Dataset entries
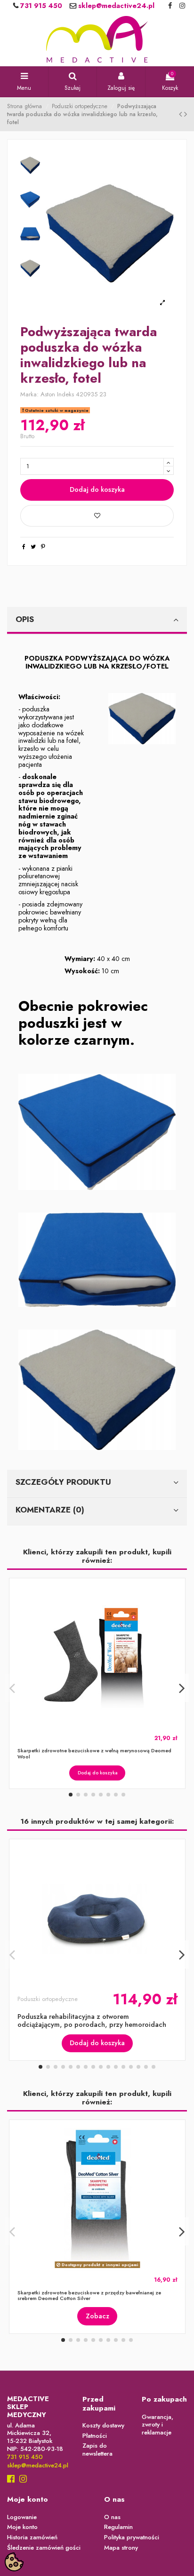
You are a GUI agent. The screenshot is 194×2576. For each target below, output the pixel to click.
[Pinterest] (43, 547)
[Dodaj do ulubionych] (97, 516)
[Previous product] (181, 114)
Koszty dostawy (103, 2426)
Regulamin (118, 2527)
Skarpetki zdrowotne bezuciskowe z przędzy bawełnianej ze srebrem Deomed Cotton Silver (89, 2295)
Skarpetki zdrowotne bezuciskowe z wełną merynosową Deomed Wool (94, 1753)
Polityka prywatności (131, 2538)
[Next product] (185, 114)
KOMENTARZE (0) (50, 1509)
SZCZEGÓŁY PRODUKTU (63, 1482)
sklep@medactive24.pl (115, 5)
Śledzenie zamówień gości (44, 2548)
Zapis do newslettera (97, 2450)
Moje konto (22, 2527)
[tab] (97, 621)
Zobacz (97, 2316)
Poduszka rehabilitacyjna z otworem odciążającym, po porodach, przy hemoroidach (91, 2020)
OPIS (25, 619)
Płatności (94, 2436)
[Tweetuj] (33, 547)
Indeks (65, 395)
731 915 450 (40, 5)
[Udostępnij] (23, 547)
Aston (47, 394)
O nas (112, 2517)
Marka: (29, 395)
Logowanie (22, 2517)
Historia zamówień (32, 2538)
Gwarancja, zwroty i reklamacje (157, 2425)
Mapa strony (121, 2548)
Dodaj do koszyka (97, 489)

**WORK TO COMPLETE**
For the string "bezuciskowe", go through the entries above and copy each line where it occurs.

**WRITTEN RESPONSE**
Skarpetki zdrowotne bezuciskowe z przędzy bawełnianej ze srebrem Deomed Cotton Silver (89, 2295)
Skarpetki zdrowotne bezuciskowe z wełną merynosową Deomed Wool (94, 1753)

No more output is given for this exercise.